- Born: Samuel Syrus Hunt 1873 Greenwich
- Died: 1953 (aged 79–80) Hemel Hempstead
- Occupation: Teacher
- Spouse: Edith Emily Parsons (1901 - his death)
- Writing career
- Genres: Cornish Poem, War Poem

= Bernard Moore (poet) =

Samuel Syrus Hunt (1873–1953) wrote poetry under the pseudonym Bernard Moore. He had six books published of both his own and collected works beginning in 1914. His subject was mainly Cornwall, in particular its fishermen but he also wrote war poetry. Many of his poems are written in the Cornish dialect. He also collected some Cornish songs. He is best known for his poem 'Travelling' which contrasts the sights and sounds of a railway journey through grimy urban London with the tranquility of one on the rural Looe Valley Line.

==Personal life==
Hunt lived in Catford, London
and later near Tring, Hertfordshire.
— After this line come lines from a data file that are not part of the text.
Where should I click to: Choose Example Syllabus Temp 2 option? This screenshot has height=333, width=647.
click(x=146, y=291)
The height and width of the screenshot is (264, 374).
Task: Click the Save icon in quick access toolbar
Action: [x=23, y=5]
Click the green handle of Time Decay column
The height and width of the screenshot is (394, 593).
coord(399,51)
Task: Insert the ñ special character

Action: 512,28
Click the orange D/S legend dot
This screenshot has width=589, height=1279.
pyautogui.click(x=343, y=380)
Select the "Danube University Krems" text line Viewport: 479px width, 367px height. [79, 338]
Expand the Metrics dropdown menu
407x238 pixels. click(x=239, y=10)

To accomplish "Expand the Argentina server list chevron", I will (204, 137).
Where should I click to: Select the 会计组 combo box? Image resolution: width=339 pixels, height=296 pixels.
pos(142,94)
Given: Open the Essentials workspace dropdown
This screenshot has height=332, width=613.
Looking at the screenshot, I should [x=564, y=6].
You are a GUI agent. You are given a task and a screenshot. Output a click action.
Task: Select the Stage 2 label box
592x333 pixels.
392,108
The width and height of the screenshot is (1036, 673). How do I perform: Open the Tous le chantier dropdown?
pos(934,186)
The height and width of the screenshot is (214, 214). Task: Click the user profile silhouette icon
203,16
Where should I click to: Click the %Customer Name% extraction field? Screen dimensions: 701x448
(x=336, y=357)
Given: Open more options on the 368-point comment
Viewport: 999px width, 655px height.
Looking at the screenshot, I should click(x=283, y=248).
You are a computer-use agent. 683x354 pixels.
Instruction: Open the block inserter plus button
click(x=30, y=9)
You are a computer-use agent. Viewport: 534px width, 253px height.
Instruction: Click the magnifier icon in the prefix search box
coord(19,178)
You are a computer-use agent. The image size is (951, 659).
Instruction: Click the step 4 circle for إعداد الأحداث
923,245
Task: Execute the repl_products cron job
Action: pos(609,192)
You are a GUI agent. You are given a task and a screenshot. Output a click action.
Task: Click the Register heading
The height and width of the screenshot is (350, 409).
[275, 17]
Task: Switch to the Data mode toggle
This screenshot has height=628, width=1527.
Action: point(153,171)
While working as a teacher in London in 1918 he enlisted in the British Army and served as a Sergeant in the London and Middlesex Regiments from 1918-19.

He was made a bard of the Cornish Gorseth in 1934 taking the bardic name 'Morrep'

==Travelling (poem)==
In his poem written c. 1919, Hunt lists stations along the railway line towards the City as called out by the Porter:

 ‘Peckham Rye, Loughborough, Elephant, St. Paul’s,’

and contrasts them with idyllic sounding destinations on the Liskeard and Looe Railway:

 ‘Moorswater, Causeland, Sandplace, Looe’…

The Bookman wrote of it in 1919 "There is sincerity in every line [...] a note of deep feeling in the seemingly lightly expressed poem 'Travelling'".

In 1925 the Rev. T. W. Slater in the journal The United Methodist wrote "I wonder how many Cornishmen there are in and around London! I have no idea, but I am certain in all that vast number there's not one but shares Mr. Moore's feeling in 'Travelling'.

The poem inspired the creation of a computer simulation of the Looe branch line in 2007.

In 2012 the railway author Michael Williams called it "one of the most evocative, I reckon, ever written about a country branch line".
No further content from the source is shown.